▶ Travail à faire:
1. Dans la critique de Rêve général, que fait la conductrice de métro ?
2. Reprenez la critique de Rêve général à partir de la dernière phrase donnée.

▶ Extrait:
I have a dream : sur Rêve général de Nathalie Peyrebonne - une lecture critique de Stéphane

20 Mai 2014, 09:00am

Publié par Seren Dipity

Sorti l'an dernier, le roman était coincé dans une pile de livres restant à lire mais presque déjà, au rythme où paraissent les bons livres - et les moins bons -, voués à disparaître. Sa nouvelle édition en Libretto (collection de poche de Phébus) m'a rappelé à l'ordre. Imaginez le luxe de lire un roman sorti en mars 2013, en mai 2014.

Les affranchis comprendront.

Ca débute comme ça :

"Le moment, enfin, est arrivé.

Moment attendu, imaginé, fantasmé patiemment au fil des années."

Un matin, le Premier Ministre, homme d'action, de mouvement et de sacrifice, décide de ne pas aller travailler. Il reste à son domicile et demande à sa domestique de lui préparer ces petis gateaux si délicieux. Un footballeur contemple le ballon et quitte le terrain sans tirer le penalty qui devrait apporter la victoire. Un professeur quitte la salle de classe et s'en va voir comment va Paris. Une conductrice de métro, sort de sa cabine, laisse le train à quai et monte à la surface, respirer l'air du temps. Voilà quelques uns des premiers cas des récalcitrants, ceux qui disent non. Non à quoi d'ailleurs ?

[Lignes du jeu de données]
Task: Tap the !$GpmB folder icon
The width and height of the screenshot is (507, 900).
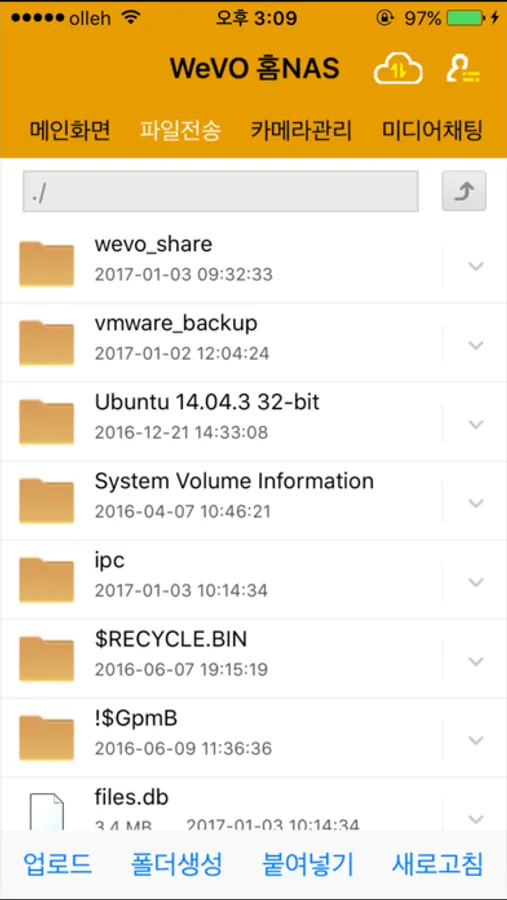Action: point(47,739)
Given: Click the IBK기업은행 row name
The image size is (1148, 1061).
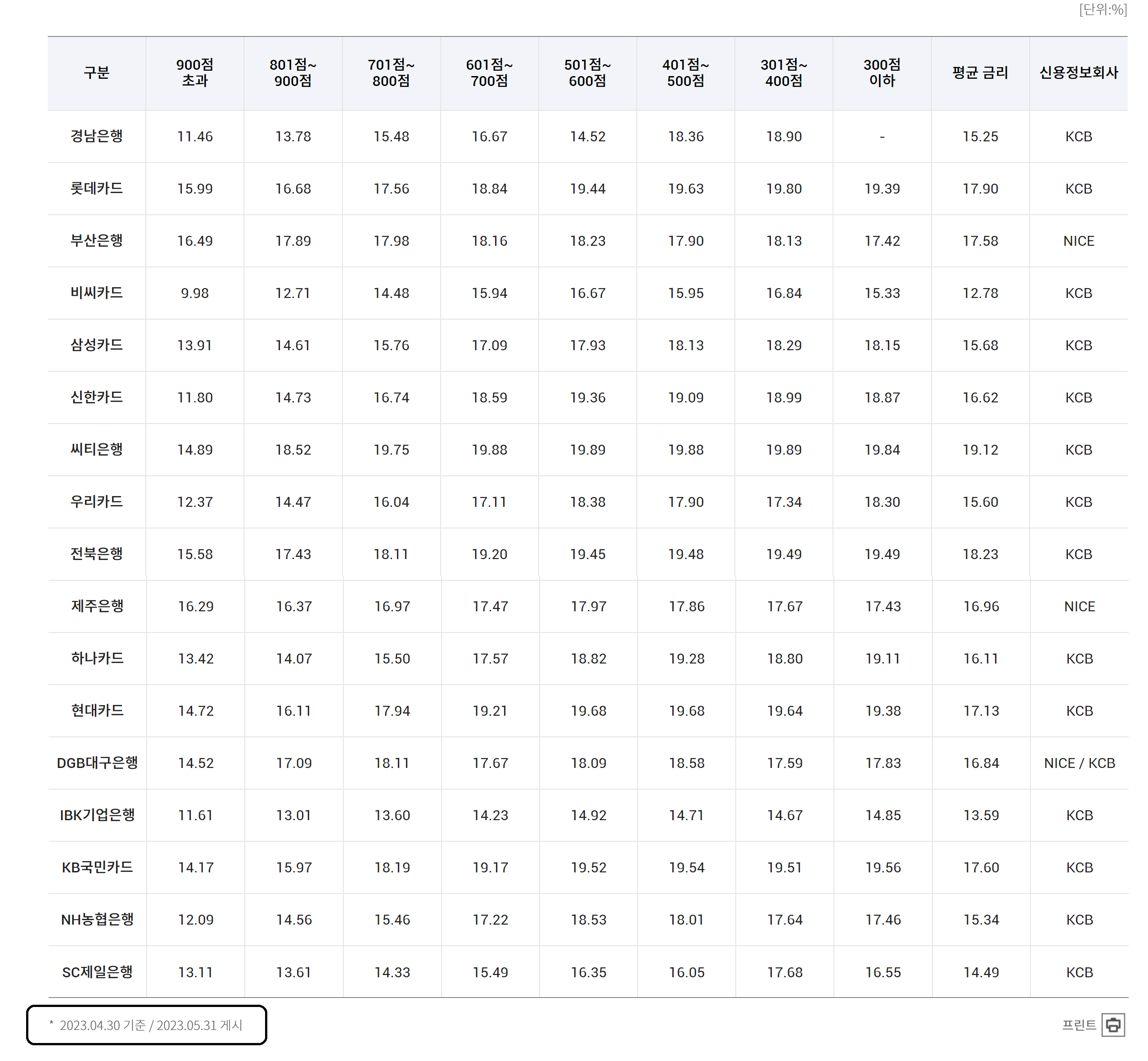Looking at the screenshot, I should [97, 815].
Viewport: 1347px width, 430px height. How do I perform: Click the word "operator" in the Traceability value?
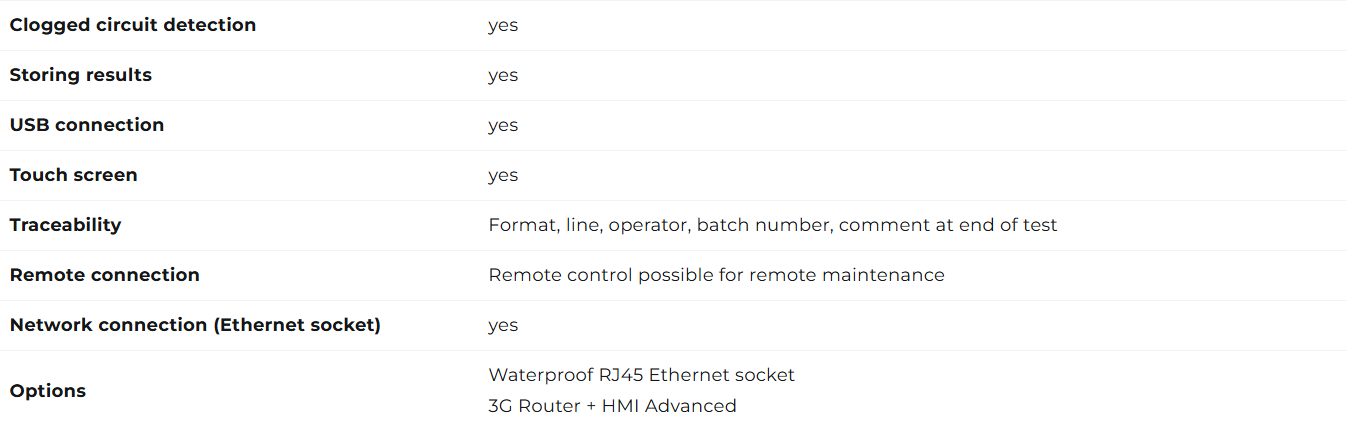(x=649, y=225)

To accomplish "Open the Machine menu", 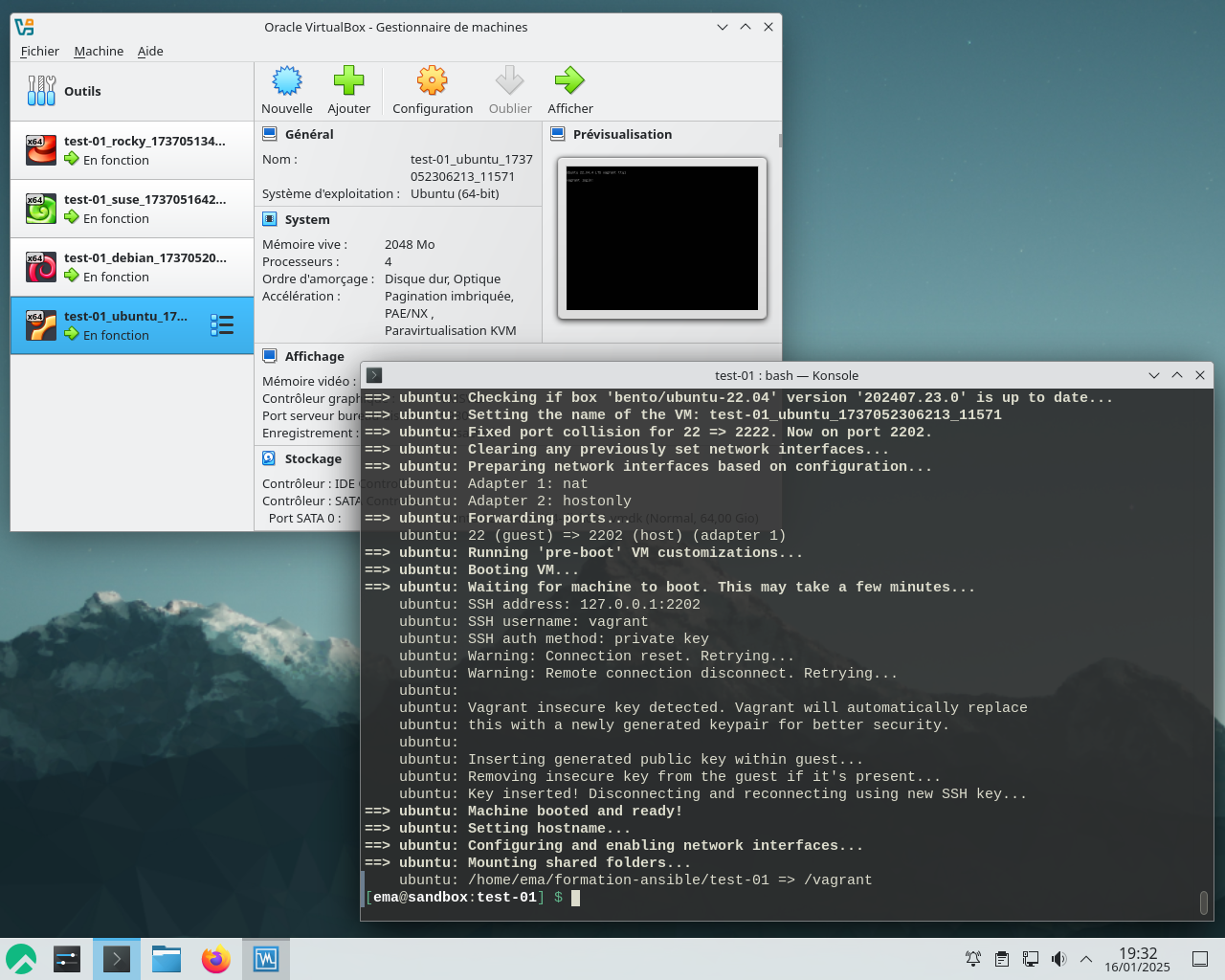I will [99, 51].
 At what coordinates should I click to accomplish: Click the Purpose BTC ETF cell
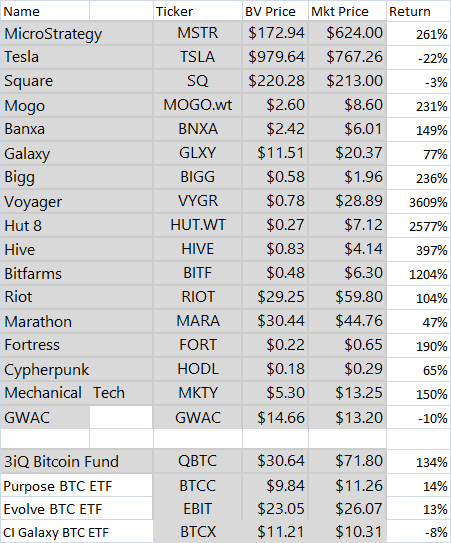[x=77, y=486]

▶ Réponses:
1. Elle sort de sa cabine, laisse le train à quai et monte à la surface respirer l'air du temps.

2.
Nathalie Peyrebonne alterne les situations, les personnages, les points de vue. Trois hommes et une femme vont nous dire le monde comme il pourrait aller, dans un rêve général libertaire et salutaire. Point commun/point de départ à ce petit monde du refus : le discours du Président. Les voeux du Président du 4 janvier. Pourquoi n'a-t-il pas respecter l'habituelle date du 31 décembre ? Travailler plus, dit-il.  Achetez. Continuez le combat contre le chomage, l'indolence. Et toi, t'étais où le 31 ?

Et si le combat n'était pas celui qu'il croit ?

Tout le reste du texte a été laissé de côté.